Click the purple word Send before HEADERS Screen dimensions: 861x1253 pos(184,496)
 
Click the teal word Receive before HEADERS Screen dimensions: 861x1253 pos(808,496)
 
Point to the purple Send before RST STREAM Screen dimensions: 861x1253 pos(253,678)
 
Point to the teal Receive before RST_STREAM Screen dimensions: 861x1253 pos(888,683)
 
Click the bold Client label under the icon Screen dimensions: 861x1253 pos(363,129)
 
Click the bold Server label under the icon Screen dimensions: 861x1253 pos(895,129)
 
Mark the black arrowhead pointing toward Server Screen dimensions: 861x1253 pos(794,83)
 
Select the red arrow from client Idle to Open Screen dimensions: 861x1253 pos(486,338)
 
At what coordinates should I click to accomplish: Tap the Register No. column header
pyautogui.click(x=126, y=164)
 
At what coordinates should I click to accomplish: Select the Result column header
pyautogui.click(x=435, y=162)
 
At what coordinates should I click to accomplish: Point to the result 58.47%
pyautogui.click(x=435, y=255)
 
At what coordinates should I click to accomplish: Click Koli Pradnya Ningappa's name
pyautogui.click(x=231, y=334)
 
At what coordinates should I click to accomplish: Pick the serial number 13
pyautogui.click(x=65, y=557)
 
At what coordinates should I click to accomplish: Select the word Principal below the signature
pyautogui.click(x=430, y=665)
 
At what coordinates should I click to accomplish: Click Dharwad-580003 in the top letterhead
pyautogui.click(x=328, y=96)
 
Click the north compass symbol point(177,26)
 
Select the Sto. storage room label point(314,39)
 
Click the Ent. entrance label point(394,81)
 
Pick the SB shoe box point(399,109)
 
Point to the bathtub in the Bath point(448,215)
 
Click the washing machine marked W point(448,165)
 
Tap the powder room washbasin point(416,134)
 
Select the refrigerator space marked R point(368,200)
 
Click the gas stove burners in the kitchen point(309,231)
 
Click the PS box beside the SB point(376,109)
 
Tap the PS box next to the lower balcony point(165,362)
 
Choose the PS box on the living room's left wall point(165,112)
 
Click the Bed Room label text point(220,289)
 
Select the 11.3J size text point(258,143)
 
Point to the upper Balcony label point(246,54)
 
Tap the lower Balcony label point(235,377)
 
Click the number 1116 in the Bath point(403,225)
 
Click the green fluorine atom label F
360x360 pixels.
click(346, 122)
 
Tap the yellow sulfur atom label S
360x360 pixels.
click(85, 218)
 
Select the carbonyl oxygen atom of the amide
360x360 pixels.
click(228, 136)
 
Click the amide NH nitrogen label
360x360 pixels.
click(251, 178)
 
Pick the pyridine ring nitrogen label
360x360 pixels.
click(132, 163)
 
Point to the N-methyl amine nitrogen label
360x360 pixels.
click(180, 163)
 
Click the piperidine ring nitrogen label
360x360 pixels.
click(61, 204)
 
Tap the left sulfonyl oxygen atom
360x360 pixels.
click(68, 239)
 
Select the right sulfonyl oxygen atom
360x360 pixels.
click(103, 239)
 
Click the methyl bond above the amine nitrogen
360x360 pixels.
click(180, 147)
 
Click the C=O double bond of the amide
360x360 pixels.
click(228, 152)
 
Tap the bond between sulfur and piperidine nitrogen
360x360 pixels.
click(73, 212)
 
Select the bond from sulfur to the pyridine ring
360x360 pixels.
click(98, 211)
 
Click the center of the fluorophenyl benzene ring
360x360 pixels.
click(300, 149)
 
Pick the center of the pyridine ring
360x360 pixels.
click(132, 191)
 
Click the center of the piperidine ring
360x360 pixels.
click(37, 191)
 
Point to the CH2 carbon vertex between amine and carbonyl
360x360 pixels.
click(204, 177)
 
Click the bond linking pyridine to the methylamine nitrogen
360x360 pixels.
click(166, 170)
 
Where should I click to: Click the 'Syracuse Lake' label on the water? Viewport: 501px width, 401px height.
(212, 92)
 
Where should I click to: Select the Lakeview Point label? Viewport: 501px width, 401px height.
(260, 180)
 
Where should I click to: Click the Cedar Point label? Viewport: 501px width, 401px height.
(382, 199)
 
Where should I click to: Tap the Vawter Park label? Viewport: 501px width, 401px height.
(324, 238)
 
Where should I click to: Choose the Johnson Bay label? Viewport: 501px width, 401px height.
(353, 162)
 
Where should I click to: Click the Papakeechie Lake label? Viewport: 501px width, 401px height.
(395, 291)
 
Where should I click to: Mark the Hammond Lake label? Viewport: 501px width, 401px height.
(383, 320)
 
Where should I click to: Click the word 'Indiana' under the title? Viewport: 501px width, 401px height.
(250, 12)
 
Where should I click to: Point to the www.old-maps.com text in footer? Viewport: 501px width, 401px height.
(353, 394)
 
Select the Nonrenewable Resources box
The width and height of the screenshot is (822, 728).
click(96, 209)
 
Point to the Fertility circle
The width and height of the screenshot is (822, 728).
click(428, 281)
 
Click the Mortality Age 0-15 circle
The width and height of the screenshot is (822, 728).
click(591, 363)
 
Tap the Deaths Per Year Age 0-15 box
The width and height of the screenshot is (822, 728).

══════

* _GOAL_
Please scale the material from the line with "Select the refrigerator" up to and including the line with "Click the Bed Room label text point(220,289)", giving every line again with the requests left as they are and each answer coordinate multiplied by 0.7 and rounded to a whole number, halves rounding up.

* _EXERCISE ANSWER_
Select the refrigerator space marked R point(258,140)
 
Click the gas stove burners in the kitchen point(216,162)
 
Click the PS box beside the SB point(263,76)
 
Tap the PS box next to the lower balcony point(116,253)
 
Choose the PS box on the living room's left wall point(116,78)
 
Click the Bed Room label text point(154,202)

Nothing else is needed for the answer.